The evidence cited suggests that different cultures display markedly different symptoms and manifestations of schizophrenia, often due to the cultural norms and sociocentricity of a culture. There is substantial research indicating that basic schizophrenia symptoms such as hallucinations, an hedonia, antisocial behavior, depressive symptoms, emotional processing, and mood induction, vary across cultures [6,23-25].

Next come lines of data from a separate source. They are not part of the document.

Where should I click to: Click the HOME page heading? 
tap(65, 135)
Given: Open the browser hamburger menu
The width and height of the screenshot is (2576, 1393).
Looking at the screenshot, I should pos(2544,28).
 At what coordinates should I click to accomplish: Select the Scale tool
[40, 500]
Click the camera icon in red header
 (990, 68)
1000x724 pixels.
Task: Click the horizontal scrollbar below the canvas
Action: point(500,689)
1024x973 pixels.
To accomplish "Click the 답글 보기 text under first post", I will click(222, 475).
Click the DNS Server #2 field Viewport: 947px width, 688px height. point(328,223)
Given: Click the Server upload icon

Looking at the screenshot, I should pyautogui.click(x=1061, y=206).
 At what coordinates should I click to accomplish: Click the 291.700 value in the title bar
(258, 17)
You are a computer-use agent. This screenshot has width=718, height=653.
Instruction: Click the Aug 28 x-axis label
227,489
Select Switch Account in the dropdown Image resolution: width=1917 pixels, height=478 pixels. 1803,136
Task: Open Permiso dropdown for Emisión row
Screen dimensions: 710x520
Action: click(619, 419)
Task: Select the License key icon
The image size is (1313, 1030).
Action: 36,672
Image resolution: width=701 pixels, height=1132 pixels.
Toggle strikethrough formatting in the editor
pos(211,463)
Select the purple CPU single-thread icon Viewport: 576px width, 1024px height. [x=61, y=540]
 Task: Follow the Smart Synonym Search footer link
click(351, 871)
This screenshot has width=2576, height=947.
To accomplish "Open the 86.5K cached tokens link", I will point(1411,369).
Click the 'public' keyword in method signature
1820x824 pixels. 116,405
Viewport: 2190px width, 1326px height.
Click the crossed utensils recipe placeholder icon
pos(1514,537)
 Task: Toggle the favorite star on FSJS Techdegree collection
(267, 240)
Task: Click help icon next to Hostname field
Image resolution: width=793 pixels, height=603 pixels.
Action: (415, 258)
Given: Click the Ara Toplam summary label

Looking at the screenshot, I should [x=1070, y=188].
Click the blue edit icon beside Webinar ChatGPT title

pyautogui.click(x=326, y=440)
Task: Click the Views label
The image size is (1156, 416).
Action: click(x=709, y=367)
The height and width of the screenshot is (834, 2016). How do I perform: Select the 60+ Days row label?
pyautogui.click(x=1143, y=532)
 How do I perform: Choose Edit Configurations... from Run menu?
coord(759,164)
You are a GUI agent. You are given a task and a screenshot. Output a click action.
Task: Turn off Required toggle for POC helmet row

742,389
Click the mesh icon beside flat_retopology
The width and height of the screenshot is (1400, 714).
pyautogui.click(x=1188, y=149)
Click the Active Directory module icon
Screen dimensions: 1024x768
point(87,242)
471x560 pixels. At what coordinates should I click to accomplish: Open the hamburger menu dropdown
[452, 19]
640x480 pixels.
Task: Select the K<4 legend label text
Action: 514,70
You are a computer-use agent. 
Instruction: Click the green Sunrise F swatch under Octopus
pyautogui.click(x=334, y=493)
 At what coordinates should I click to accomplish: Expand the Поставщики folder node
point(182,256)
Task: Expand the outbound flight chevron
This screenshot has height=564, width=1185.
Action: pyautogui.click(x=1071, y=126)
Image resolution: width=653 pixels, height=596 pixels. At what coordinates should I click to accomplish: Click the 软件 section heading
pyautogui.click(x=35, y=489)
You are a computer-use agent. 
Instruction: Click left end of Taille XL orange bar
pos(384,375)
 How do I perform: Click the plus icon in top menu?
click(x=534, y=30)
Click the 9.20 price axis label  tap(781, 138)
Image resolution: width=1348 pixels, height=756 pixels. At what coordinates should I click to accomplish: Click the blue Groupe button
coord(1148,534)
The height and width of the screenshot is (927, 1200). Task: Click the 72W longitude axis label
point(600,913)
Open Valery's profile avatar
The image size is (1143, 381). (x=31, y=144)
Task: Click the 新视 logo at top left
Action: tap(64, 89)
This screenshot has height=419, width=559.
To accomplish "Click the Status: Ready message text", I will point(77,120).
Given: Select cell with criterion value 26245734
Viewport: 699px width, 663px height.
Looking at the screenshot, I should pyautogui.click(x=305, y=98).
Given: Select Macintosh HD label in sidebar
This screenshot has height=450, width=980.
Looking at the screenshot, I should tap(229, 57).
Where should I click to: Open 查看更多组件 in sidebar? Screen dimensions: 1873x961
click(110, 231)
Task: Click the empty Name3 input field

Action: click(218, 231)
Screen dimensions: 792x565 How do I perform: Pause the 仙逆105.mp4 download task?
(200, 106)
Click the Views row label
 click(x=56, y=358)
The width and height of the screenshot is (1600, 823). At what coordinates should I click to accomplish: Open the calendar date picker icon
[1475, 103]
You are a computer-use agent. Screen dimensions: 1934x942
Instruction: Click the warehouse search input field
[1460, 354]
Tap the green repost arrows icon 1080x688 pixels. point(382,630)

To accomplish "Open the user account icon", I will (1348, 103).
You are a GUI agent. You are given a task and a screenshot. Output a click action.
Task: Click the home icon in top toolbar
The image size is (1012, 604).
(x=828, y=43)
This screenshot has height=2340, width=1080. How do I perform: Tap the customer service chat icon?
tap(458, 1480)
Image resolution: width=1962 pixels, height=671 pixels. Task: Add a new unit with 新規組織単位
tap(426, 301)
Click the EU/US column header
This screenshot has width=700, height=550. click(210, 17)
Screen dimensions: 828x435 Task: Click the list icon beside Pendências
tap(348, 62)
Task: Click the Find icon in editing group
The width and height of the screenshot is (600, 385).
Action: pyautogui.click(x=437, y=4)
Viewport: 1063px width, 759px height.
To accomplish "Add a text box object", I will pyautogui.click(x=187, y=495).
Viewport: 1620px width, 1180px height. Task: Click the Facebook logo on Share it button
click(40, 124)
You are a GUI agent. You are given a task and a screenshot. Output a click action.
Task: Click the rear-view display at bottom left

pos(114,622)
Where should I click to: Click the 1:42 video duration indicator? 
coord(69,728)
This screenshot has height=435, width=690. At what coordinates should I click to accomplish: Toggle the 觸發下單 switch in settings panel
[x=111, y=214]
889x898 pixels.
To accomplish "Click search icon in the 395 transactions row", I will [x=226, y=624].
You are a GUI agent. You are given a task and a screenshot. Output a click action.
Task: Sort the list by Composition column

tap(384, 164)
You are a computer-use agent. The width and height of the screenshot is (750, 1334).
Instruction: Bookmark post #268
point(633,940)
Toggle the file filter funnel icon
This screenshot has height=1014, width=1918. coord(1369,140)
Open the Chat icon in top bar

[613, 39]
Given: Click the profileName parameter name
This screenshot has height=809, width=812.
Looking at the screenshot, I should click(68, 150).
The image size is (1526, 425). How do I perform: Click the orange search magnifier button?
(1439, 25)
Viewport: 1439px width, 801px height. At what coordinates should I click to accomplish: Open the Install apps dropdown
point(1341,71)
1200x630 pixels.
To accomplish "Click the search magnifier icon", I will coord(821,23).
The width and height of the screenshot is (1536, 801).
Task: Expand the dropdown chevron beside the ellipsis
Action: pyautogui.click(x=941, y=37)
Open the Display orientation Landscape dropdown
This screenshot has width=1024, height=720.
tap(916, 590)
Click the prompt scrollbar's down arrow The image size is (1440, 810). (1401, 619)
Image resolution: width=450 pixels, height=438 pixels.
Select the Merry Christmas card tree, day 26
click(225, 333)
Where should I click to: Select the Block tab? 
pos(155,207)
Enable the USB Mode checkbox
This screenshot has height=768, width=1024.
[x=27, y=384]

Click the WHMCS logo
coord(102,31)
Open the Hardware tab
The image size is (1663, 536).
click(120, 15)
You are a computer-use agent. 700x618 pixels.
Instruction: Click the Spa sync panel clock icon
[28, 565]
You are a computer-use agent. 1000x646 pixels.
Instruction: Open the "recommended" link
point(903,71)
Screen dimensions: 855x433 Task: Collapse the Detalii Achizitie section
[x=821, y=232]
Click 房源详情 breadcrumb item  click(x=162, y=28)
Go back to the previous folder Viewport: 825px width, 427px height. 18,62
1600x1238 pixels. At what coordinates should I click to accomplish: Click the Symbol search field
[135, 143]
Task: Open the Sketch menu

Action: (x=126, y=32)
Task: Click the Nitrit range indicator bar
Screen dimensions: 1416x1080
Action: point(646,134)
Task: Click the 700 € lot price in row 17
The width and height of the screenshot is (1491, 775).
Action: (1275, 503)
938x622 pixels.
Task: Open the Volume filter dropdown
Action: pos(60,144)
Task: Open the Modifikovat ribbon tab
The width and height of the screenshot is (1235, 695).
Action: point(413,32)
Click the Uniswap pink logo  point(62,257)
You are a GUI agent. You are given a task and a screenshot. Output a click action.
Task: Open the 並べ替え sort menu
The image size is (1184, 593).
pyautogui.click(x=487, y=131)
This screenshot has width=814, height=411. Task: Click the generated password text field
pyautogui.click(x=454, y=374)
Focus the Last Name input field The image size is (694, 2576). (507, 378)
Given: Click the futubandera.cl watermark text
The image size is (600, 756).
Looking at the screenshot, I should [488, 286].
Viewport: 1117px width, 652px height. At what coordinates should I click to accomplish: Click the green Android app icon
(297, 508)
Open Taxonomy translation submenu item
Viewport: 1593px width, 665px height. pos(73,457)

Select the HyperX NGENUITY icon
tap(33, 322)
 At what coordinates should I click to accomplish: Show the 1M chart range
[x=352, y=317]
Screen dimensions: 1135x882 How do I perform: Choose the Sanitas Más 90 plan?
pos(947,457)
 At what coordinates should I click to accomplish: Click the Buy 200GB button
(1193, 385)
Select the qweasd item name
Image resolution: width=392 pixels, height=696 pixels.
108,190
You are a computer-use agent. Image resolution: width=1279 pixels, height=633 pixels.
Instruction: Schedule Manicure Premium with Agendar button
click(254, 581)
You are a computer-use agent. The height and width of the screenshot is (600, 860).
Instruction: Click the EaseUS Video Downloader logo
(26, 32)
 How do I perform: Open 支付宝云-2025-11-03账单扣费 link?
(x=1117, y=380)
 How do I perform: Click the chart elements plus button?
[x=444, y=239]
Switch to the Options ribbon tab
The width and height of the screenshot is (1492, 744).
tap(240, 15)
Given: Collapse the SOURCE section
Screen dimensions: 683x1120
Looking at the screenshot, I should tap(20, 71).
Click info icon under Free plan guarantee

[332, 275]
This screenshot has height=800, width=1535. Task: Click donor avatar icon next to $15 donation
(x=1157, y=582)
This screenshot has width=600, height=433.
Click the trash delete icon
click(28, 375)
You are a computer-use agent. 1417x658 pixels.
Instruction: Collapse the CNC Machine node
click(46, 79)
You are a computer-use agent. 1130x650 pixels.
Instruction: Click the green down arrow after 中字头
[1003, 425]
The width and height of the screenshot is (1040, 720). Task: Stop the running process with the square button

How might differences in folk psychology impact the experience of schizophrenia? The concepts of sociocentricity, individualism, and collectivism are critical to understanding the cultural variance in schizophrenia. There is data suggesting that the values of a society-collectivistic or individualistic-could affect emotion processing and mood induction in those suffering from schizophrenia  and thus impact presentation and outcome. Second there may be cultural differences in perceptual processes. Westerners tend to pay more attention to salient objects in an image rather than the background and tend to have a perceptual (concrete) orientation in vision . Meanwhile, East Asians pay more attention to the background and have a more conceptual (abstract) orientation in vision . These different emphases in visual and attentional processing could be the source of the differentiation in hallucination types observed among different cultures.
Finally how might cultural factors interact with biological factors in the causation of schizophrenia? There is evidence in schizophrenia of a dysfunctional HPA axis, hippocampus, and dopaminergic system. On account of these neurological differences prodromal individuals are more vulnerable to stress [26,27]. Cultural factors might act as stressors building on biological vulnerability to stress.